● **STATED PROBLEM**: Render the lines from the one containing "The width and height of the screenshot is (1920, 1080). Find" through the one containing "coordinates (1044, 586)." as a Markdown table with a Row column holding the row number and a Line column holding the line, with blank lines omitted.

● **THE DATA**:
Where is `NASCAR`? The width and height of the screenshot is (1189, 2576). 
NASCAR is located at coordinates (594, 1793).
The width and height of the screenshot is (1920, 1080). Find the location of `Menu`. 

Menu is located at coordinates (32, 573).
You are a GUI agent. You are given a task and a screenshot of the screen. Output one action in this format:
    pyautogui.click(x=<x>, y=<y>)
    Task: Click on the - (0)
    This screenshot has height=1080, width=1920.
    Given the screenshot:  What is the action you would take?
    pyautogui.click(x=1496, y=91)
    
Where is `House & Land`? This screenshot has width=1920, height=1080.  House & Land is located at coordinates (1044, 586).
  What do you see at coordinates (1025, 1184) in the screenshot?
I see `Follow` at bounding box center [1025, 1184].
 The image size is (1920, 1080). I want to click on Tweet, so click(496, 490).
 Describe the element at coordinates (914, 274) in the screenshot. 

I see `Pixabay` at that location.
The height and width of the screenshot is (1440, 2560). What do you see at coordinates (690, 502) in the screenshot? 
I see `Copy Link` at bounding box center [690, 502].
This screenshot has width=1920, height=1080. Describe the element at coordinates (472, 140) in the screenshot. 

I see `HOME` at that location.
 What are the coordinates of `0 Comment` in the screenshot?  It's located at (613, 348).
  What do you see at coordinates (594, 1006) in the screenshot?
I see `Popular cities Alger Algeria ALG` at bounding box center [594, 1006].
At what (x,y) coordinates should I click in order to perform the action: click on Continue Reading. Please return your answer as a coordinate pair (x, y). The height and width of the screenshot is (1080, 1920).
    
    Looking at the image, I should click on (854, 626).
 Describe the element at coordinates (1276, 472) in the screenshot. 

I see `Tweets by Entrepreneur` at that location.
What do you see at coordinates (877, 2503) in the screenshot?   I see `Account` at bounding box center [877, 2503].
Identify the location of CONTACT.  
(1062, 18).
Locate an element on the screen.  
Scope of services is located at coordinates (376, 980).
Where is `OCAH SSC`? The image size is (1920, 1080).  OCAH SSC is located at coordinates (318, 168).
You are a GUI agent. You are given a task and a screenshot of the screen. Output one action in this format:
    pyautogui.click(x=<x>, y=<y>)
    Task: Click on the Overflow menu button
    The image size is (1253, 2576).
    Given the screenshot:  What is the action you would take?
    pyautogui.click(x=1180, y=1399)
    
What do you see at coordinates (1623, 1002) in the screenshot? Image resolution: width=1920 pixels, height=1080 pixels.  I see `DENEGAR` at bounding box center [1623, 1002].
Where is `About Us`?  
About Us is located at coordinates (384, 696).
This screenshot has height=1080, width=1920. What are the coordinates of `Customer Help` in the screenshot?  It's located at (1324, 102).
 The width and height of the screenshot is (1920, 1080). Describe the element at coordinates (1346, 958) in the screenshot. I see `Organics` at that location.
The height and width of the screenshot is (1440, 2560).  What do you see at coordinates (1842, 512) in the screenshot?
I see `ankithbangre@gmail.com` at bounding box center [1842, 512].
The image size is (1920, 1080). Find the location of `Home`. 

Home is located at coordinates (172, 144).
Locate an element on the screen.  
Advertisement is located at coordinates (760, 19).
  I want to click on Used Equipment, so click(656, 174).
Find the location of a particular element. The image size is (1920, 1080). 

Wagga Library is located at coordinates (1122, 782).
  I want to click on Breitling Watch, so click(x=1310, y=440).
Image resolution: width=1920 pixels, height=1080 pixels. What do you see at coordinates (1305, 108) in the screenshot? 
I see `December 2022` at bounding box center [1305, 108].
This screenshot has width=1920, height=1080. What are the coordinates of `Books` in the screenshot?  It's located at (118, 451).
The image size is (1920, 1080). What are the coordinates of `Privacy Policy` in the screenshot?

● **THE ANSWER**:
| Row | Line |
|---|---|
| 1 | The width and height of the screenshot is (1920, 1080). Find the location of `Menu`.  |
| 2 | Menu is located at coordinates (32, 573). |
| 3 | You are a GUI agent. You are given a task and a screenshot of the screen. Output one action in this format: |
| 4 |     pyautogui.click(x=<x>, y=<y>) |
| 5 |     Task: Click on the - (0) |
| 6 |     This screenshot has height=1080, width=1920. |
| 7 |     Given the screenshot:  What is the action you would take? |
| 8 |     pyautogui.click(x=1496, y=91) |
| 9 | Where is `House & Land`? This screenshot has width=1920, height=1080.  House & Land is located at coordinates (1044, 586). |